8. Untreated active hepatitis B infection (defined as HBsAg positive with HBV-DNA levels above the upper limit of normal for the study center laboratory). Note: Patients with hepatitis B may still be eligible if: (1) HBV viral load < 2.5 × 10³ copies/mL (500 IU/mL) prior to first dosing, and patients receive anti-HBV therapy throughout the study; (2) Patients with anti-HBc (+), HBsAg (-), anti-HBs (-), and negative HBV viral load do not require prophylactic anti-HBV therapy but must be closely monitored for viral reactivation.
9. Active hepatitis C infection (HCV antibody positive with HCV-RNA above the lower limit of detection).

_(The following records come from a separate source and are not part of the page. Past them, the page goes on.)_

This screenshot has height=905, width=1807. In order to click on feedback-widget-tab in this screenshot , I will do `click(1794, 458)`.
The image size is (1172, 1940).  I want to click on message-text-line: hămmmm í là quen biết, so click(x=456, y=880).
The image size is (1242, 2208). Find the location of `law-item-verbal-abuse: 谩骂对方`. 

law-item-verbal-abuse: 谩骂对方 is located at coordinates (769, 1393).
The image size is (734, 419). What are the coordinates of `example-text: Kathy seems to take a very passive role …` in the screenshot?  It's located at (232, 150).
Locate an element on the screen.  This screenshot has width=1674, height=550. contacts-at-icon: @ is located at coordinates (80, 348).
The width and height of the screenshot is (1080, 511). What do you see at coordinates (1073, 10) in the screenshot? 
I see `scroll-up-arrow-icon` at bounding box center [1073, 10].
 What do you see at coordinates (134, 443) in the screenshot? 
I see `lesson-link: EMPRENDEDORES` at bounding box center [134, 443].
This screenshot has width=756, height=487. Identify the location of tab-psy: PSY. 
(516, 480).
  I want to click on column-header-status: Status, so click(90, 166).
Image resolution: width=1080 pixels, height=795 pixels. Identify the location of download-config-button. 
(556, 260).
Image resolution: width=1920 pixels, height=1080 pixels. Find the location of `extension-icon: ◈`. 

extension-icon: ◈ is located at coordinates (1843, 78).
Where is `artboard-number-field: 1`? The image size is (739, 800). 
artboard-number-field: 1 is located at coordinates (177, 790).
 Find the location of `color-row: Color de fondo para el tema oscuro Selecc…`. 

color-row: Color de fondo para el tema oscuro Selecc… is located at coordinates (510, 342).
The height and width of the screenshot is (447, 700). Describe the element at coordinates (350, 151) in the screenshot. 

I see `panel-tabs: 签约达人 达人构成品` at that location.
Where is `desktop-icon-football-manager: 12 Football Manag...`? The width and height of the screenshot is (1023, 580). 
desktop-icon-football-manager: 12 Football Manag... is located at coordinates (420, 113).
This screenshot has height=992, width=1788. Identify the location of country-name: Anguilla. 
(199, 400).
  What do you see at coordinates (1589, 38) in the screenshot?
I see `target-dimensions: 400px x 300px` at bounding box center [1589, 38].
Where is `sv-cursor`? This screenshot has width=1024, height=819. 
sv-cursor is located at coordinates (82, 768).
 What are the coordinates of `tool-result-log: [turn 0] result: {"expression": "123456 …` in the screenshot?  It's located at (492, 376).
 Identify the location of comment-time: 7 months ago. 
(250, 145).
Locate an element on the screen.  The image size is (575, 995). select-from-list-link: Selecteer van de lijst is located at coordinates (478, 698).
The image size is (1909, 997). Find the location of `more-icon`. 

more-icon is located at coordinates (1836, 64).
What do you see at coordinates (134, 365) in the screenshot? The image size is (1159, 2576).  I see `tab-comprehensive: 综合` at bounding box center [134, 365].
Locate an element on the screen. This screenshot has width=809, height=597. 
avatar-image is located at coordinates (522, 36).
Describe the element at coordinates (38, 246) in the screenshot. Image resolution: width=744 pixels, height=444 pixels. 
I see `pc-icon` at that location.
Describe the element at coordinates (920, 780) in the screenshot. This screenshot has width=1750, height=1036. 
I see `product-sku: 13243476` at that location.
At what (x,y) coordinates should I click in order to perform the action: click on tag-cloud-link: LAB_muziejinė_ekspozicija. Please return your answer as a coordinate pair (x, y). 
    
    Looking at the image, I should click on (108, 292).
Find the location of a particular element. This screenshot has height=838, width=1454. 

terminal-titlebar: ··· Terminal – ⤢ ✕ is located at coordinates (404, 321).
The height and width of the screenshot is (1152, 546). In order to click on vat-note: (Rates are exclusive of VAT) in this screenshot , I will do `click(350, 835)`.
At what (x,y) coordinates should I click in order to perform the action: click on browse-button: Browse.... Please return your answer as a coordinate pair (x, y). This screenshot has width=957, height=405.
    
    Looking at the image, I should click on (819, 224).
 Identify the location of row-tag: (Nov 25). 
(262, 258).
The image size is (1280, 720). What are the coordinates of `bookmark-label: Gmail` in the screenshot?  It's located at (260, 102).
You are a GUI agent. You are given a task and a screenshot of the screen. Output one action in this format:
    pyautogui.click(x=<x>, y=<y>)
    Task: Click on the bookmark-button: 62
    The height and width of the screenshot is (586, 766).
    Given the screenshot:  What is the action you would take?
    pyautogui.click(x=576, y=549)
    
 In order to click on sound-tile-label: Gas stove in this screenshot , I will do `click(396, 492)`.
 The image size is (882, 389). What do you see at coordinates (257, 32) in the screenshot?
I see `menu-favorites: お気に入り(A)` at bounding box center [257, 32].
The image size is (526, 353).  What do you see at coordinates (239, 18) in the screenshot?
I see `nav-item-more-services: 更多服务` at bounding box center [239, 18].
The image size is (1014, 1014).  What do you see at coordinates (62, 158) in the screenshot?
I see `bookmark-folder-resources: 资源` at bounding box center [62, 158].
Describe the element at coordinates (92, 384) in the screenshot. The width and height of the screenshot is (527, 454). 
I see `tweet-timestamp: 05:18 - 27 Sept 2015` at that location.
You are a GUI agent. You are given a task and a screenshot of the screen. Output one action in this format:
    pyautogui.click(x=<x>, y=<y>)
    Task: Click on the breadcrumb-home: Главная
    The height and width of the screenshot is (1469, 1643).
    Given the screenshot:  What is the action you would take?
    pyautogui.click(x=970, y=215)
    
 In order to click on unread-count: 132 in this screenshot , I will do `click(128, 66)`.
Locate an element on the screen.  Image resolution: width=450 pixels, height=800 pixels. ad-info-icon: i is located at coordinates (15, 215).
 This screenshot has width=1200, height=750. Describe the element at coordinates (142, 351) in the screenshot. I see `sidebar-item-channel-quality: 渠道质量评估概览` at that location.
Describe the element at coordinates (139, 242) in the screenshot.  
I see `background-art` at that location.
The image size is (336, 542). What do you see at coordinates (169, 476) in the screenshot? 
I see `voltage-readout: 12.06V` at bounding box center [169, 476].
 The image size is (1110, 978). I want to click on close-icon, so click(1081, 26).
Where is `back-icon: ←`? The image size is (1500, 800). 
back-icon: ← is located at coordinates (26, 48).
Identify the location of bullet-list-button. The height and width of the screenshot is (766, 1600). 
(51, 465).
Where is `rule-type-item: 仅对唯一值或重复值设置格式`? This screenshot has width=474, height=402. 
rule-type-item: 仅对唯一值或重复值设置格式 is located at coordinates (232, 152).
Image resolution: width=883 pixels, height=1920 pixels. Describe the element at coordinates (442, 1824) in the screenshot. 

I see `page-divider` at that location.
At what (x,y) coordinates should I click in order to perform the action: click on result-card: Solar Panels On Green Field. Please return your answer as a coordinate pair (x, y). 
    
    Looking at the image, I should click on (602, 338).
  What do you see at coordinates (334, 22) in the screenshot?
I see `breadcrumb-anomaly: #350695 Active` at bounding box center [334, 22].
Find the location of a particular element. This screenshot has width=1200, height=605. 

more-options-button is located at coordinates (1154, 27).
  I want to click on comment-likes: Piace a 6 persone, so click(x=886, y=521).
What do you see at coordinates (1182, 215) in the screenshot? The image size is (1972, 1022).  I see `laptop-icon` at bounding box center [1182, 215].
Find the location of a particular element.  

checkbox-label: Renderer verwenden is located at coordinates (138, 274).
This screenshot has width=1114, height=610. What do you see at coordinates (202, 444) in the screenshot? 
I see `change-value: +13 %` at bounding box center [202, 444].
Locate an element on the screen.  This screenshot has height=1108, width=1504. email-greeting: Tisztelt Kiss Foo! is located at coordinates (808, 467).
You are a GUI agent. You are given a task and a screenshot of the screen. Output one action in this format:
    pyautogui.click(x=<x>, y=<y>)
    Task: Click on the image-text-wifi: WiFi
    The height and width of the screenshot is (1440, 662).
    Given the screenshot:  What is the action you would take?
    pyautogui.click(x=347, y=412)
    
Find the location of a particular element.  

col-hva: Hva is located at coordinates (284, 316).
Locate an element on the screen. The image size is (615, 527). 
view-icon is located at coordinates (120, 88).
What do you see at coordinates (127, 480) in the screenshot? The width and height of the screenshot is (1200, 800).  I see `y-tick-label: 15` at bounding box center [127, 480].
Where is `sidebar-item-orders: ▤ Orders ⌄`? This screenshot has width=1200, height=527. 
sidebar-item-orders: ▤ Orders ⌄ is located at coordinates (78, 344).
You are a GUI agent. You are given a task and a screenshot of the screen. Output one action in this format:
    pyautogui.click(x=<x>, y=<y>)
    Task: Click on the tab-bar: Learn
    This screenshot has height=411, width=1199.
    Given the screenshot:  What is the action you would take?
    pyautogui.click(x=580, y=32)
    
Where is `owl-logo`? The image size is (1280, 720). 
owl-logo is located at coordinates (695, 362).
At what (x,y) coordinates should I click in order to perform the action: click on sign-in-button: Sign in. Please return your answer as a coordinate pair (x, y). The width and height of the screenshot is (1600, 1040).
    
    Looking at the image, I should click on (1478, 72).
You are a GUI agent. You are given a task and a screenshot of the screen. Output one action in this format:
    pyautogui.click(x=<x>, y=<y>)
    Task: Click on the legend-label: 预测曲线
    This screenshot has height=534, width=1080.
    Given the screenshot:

10. Pregnant or breastfeeding women.
11. Presence of any severe or uncontrolled systemic disease, including but not limited to: (1) Significant and symptomatic abnormalities in cardiac rhythm, conduction, or morphology on resting ECG that are difficult to control, such as complete left bundle branch block, second-degree or higher atrioventricular block, ventricular arrhythmias, or atrial fibrillation; (2) Unstable angina, congestive heart failure, or chronic heart failure with New York Heart Association (NYHA) class ≥ II; (3) Any arterial thrombosis, embolism, or ischemic event within 6 months prior to enrollment (e.g., myocardial infarction, unstable angina, cerebrovascular accident, transient ischemic attack); (4) Major surgery (e.g., craniotomy, thoracotomy, laparotomy) within 4 weeks prior to the first dose, or presence of unhealed wounds, ulcers, or fractures. Tissue biopsy or minor surgical procedures within 7 days prior to first dosing are also exclusionary, except for venous catheter placement for infusion; (5) Poorly controlled hypertension (systolic >140 mmHg and/or diastolic >90 mmHg); (6) Active pulmonary tuberculosis; (7) Active or uncontrolled infections requiring systemic therapy; (8) Clinically active diverticulitis, abdominal abscess, or gastrointestinal obstruction; (9) Liver diseases such as cirrhosis, decompensated liver disease, or acute/chronic active hepatitis; (10) Poorly controlled diabetes mellitus (fasting blood glucose >10 mmol/L); (11) Proteinuria ≥ ++ on urinalysis confirmed by 24-hour urinary protein >1.0 g; (12) Psychiatric disorders that interfere with treatment compliance; (13) Any medical history, disease condition, treatment, or laboratory abnormality that may interfere with study results or the patient's full participation, or any other condition deemed unsuitable for enrollment by the investigator.